───── EXTRACTED RECORDS

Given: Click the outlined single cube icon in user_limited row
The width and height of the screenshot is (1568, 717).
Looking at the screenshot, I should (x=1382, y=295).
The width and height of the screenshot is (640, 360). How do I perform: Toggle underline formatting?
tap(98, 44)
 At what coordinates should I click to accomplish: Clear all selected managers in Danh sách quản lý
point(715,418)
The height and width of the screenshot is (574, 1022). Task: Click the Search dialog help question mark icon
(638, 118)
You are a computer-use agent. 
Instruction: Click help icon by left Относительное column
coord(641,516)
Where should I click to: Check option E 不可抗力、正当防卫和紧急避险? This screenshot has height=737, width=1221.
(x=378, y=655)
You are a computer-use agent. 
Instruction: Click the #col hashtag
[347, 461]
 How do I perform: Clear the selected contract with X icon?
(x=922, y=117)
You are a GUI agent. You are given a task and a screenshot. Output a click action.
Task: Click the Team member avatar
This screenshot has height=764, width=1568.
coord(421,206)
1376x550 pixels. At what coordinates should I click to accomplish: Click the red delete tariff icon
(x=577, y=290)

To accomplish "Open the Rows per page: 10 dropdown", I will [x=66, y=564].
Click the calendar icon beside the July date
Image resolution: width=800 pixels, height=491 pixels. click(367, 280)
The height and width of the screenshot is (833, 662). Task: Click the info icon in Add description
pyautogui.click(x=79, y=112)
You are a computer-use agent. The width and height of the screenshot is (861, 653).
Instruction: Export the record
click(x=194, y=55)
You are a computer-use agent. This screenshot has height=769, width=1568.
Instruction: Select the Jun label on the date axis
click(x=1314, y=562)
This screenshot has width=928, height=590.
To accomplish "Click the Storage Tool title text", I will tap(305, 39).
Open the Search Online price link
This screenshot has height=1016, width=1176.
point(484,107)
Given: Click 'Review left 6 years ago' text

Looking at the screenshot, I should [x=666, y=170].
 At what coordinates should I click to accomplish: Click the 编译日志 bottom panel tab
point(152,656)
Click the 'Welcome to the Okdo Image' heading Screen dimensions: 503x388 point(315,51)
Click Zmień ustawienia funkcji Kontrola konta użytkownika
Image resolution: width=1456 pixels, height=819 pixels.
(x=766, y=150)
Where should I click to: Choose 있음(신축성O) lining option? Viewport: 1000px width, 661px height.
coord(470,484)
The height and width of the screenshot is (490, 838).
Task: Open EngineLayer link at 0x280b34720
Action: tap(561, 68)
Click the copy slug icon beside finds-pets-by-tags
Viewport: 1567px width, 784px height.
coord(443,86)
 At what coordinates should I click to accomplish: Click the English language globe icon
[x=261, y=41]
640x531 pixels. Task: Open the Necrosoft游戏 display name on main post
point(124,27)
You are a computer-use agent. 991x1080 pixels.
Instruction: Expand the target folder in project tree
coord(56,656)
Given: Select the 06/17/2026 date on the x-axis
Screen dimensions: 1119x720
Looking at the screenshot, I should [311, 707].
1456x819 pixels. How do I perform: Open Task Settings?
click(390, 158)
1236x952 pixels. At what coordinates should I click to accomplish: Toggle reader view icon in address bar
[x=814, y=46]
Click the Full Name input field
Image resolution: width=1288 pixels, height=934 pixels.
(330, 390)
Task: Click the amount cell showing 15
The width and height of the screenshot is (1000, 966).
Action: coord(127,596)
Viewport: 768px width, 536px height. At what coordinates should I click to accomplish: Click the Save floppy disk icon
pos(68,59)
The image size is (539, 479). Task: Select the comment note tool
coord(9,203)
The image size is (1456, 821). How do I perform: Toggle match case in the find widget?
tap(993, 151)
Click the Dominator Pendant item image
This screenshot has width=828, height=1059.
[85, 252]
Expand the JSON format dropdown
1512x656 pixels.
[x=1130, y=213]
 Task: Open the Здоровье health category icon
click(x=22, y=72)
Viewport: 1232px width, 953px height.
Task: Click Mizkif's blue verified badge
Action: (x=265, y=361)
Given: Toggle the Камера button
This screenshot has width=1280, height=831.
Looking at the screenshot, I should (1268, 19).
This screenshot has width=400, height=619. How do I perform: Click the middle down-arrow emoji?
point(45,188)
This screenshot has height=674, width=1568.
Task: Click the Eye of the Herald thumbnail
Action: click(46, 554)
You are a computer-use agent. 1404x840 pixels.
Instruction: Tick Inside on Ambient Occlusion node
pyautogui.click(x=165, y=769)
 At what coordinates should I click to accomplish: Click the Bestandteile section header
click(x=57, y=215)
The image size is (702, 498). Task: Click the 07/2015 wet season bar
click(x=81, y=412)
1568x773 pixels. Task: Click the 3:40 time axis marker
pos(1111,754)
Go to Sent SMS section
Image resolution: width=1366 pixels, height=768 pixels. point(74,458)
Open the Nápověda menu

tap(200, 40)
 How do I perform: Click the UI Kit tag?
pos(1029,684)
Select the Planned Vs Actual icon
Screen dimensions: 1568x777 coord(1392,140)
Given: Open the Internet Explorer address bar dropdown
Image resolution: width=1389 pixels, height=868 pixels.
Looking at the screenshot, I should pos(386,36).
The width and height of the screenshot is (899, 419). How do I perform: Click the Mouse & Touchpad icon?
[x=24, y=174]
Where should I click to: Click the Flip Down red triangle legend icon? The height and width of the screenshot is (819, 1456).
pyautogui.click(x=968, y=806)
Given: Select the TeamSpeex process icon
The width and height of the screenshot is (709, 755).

──────────

### WHAT THIS TASK INVOLVES
Copy out the records word for word, from the line with "Open the Search Online price link" to the line with "point(152,656)", including both of those lines.

### RESULT FOR THIS TASK
Open the Search Online price link
This screenshot has height=1016, width=1176.
point(484,107)
Given: Click 'Review left 6 years ago' text

Looking at the screenshot, I should [x=666, y=170].
 At what coordinates should I click to accomplish: Click the 编译日志 bottom panel tab
point(152,656)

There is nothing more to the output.